Extracted data entries
※

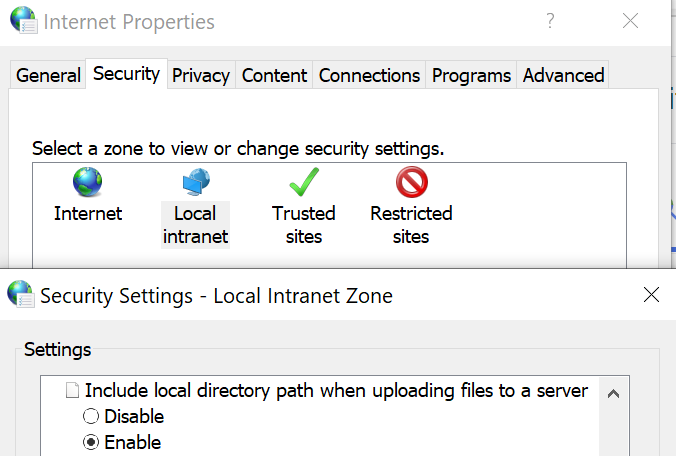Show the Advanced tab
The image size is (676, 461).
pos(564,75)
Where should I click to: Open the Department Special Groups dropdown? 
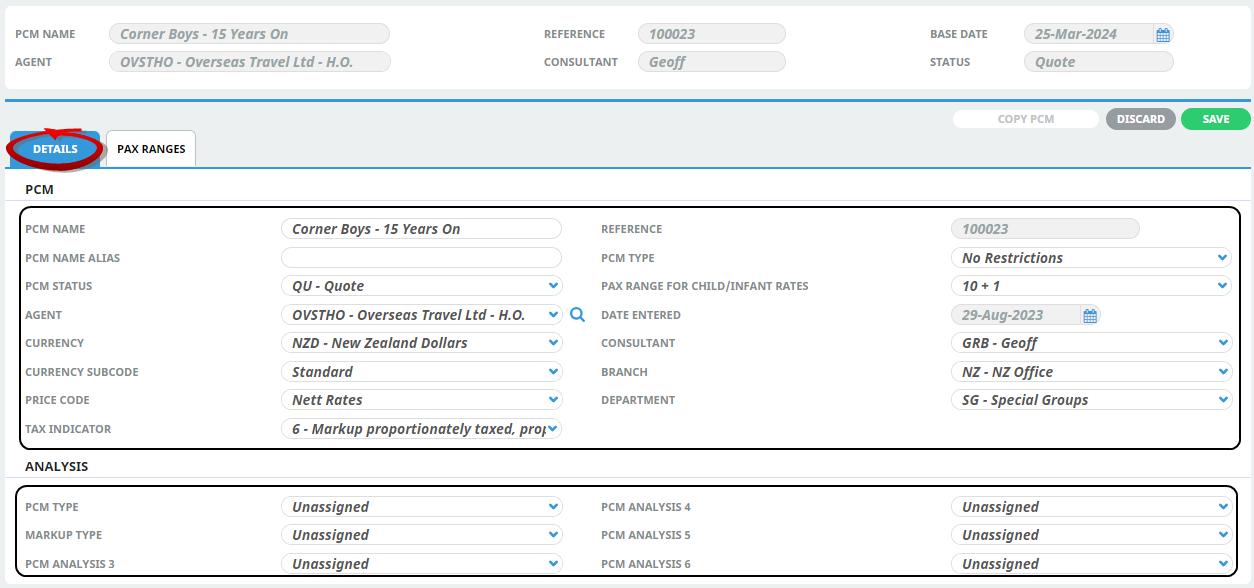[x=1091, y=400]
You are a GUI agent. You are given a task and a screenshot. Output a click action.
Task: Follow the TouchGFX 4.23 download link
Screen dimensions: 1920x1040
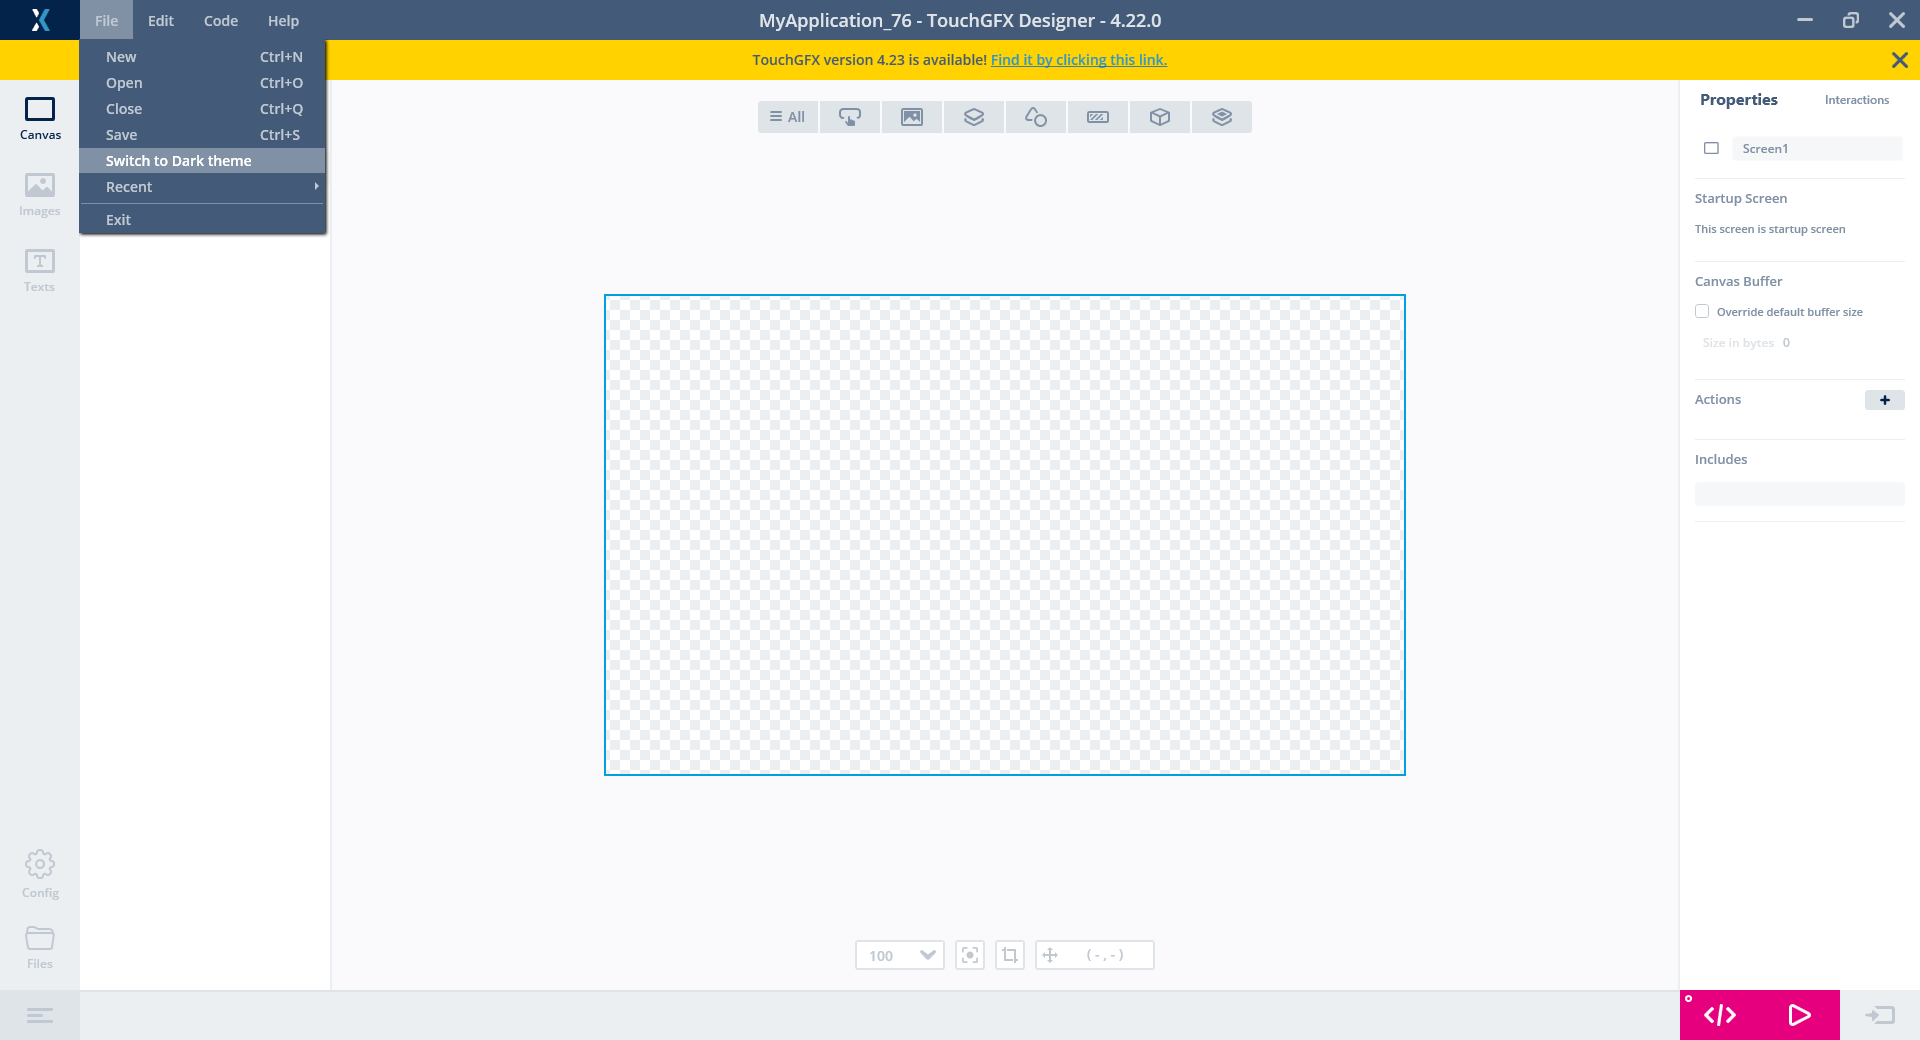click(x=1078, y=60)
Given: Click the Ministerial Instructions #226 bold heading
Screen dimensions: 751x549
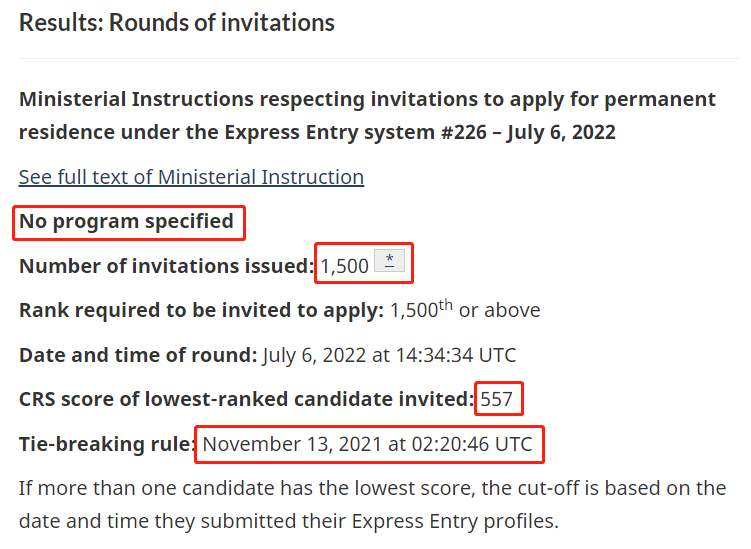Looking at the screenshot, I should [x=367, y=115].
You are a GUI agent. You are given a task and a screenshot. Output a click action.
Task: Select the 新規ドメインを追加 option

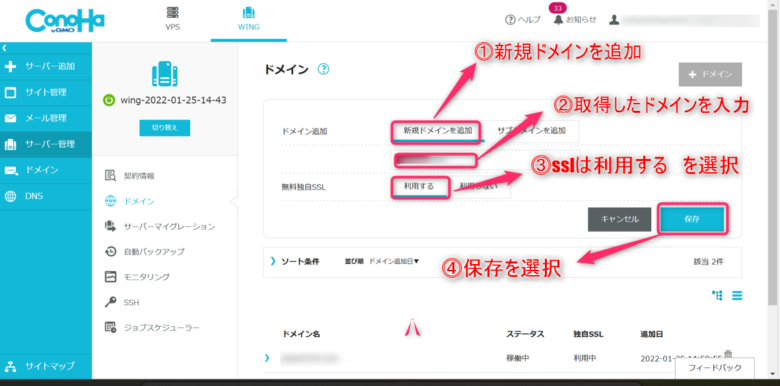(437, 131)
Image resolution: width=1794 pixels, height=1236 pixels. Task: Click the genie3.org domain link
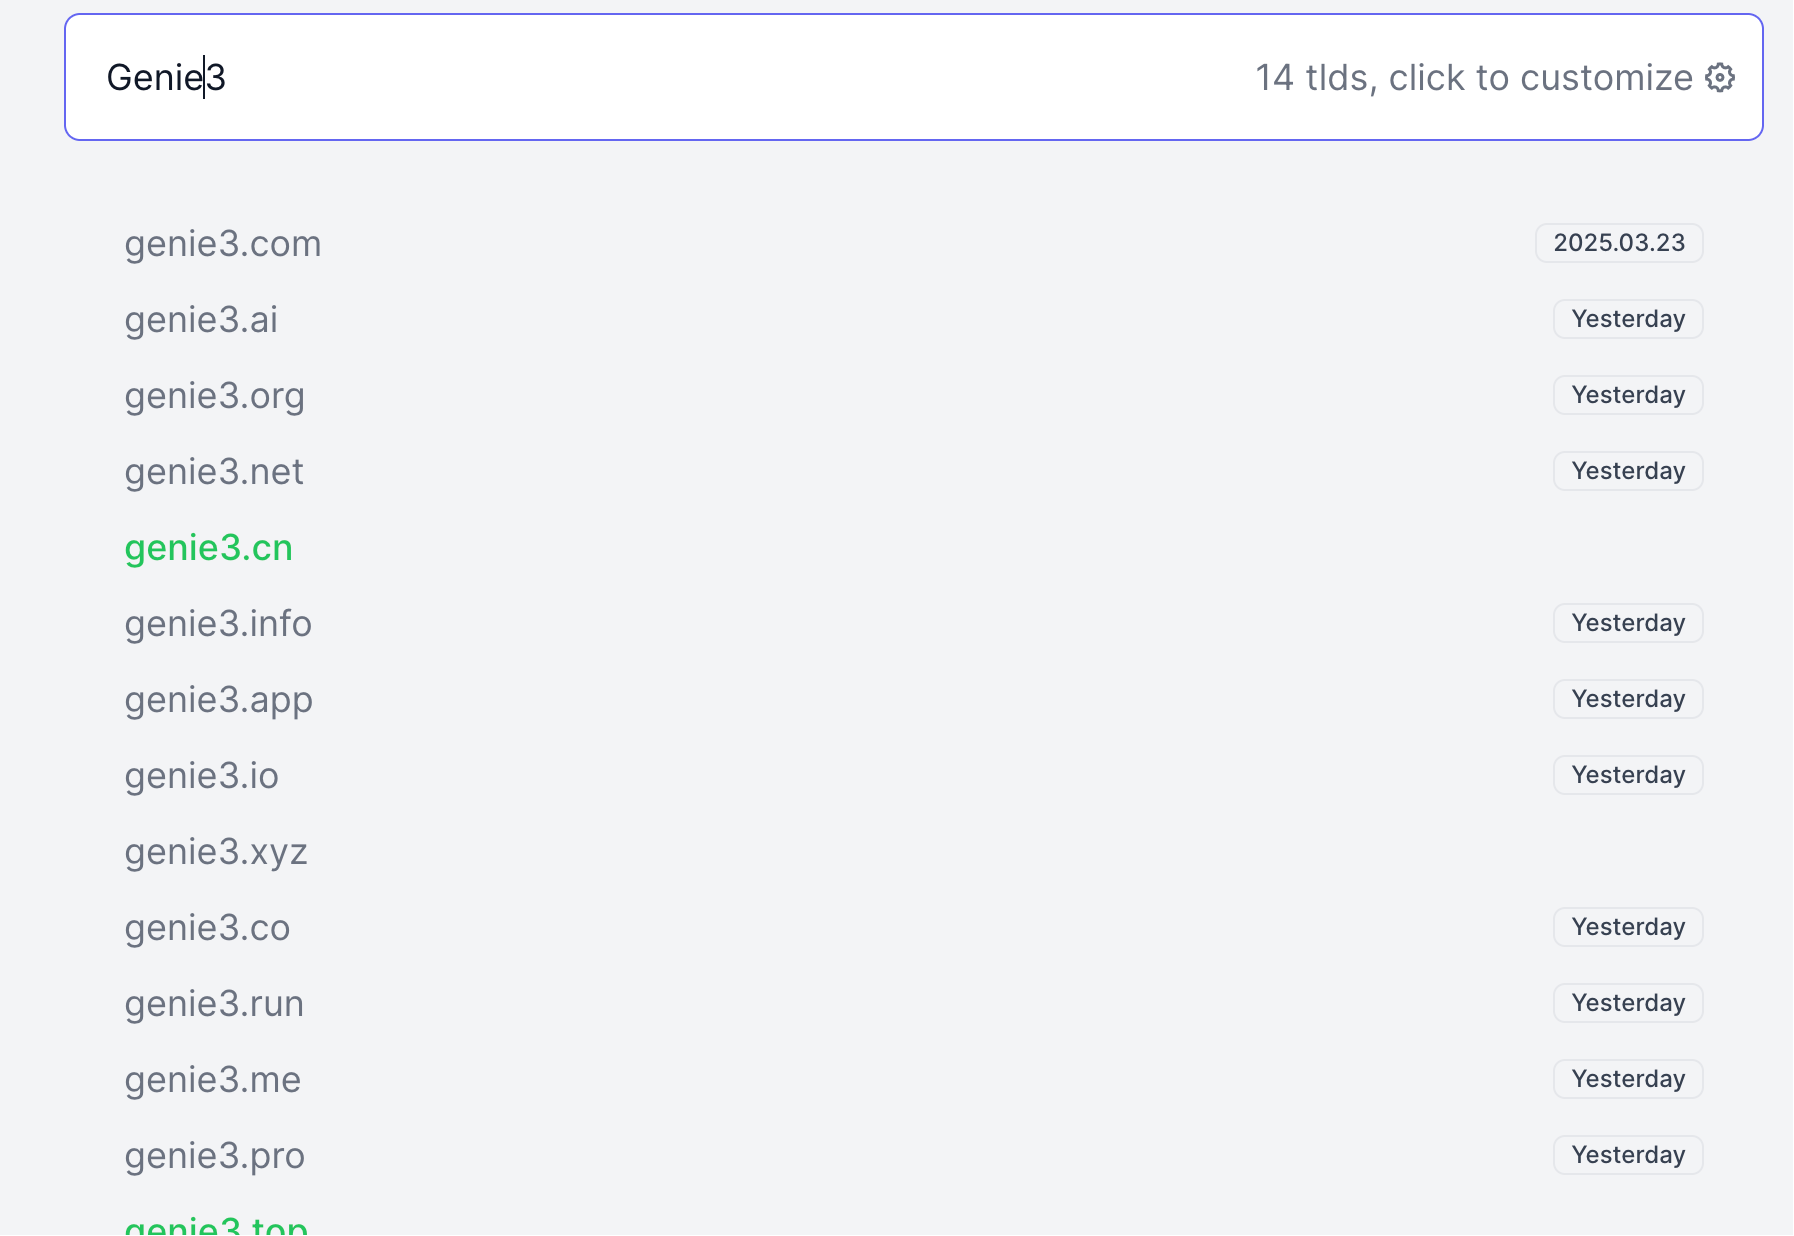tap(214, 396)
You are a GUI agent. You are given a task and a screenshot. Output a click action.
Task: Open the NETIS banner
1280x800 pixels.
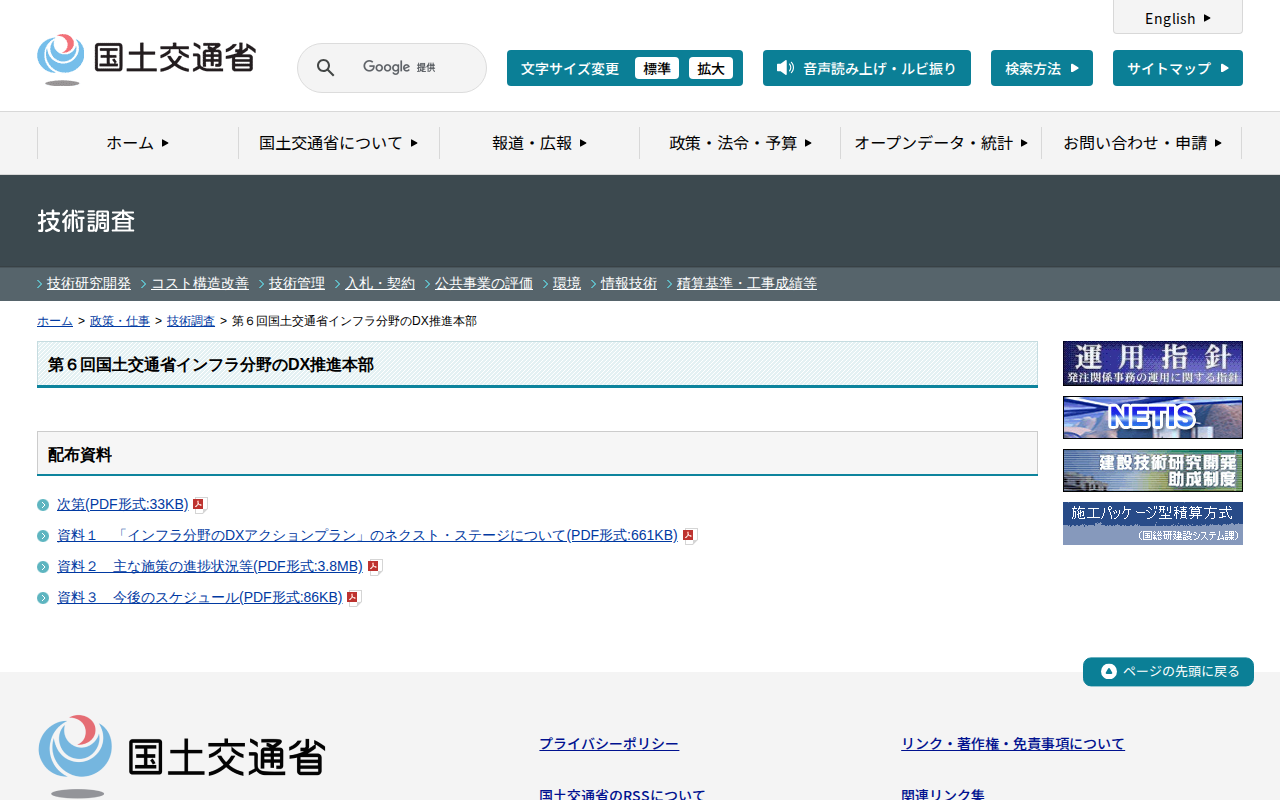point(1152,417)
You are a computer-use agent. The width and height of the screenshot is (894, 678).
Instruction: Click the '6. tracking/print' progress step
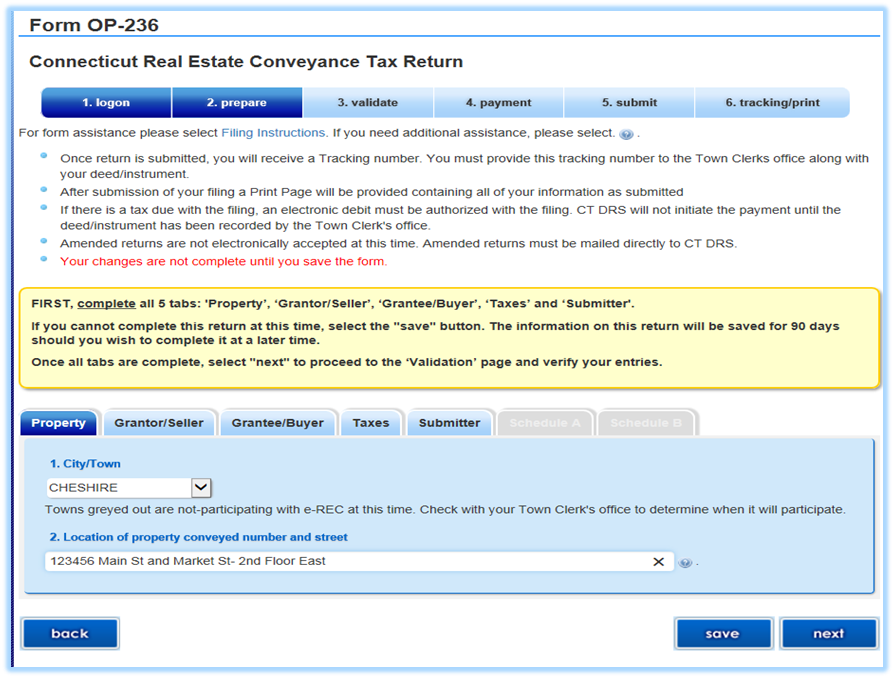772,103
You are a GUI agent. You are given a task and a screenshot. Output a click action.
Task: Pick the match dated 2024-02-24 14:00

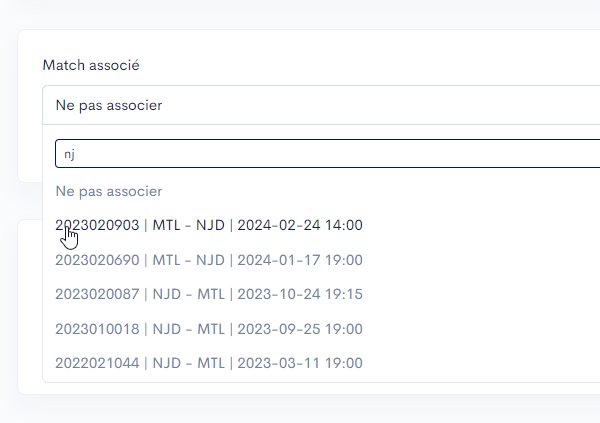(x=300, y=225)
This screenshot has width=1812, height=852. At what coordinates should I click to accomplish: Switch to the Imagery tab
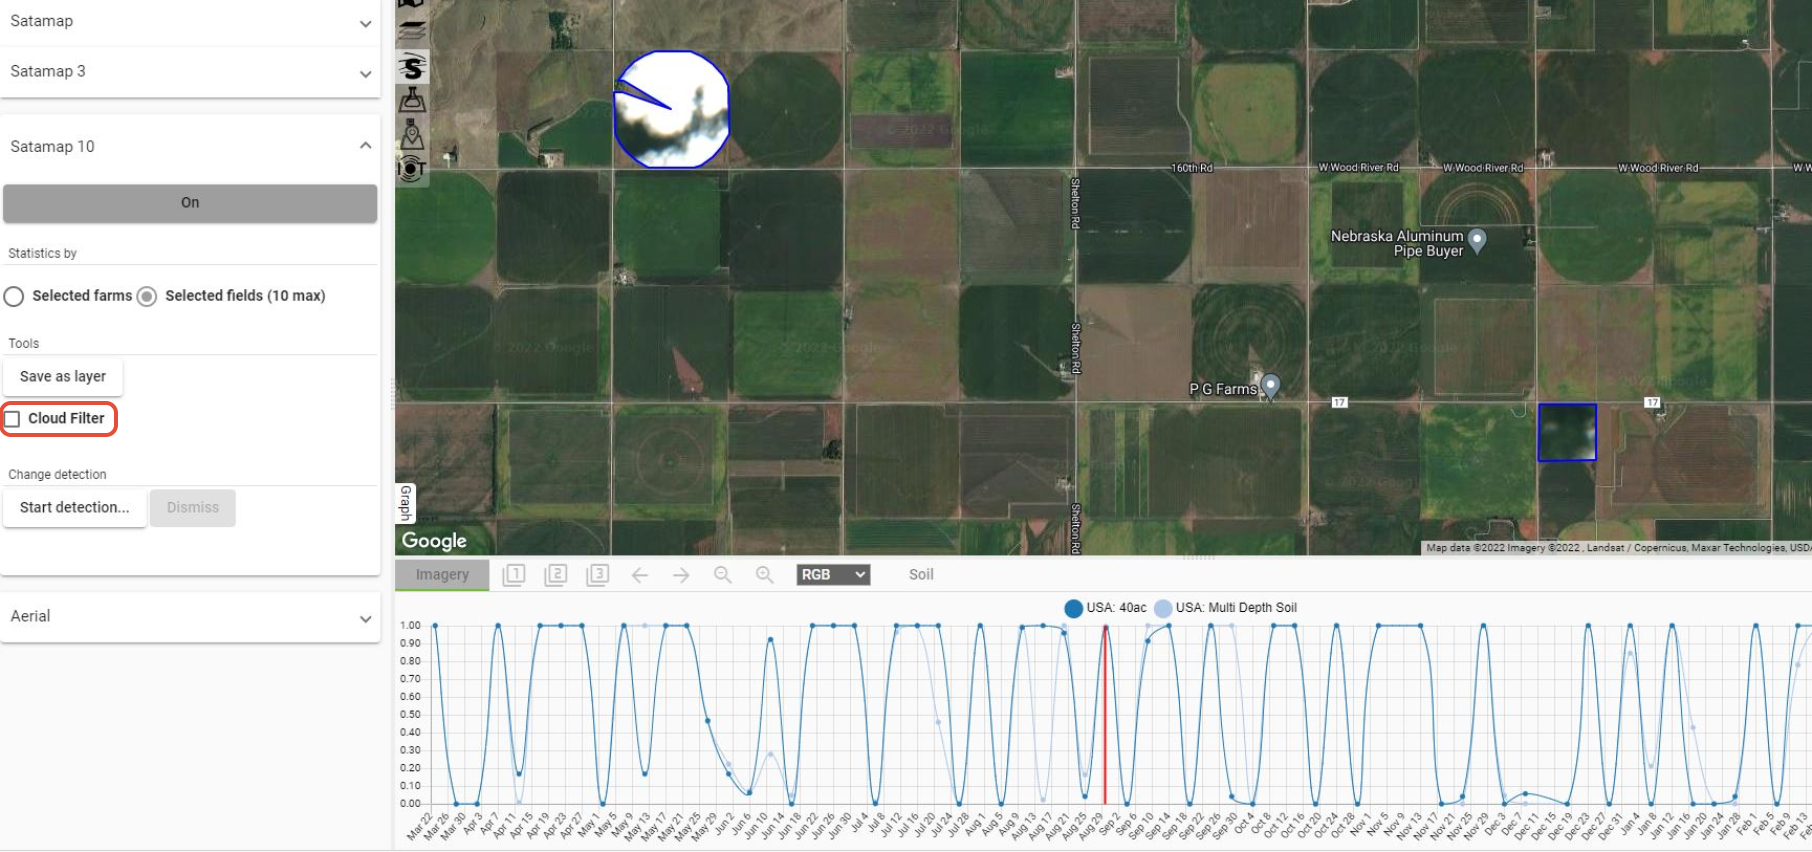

※

_Task objective_
Restate word for word, and only, the lines from the line that contains "You are a computer-use" through the end of the data, both included; pictures are not part of the copy.

_Exercise result_
You are a computer-use agent. The width and height of the screenshot is (894, 678).
Instruction: Click the '6. tracking/print' progress step
772,103
You are a GUI agent. You are given a task and a screenshot. Output a click action.
Task: Pick the match dated 2024-02-24 14:00

(x=300, y=225)
This screenshot has width=1812, height=852. At what coordinates should I click to accomplish: Switch to the Imagery tab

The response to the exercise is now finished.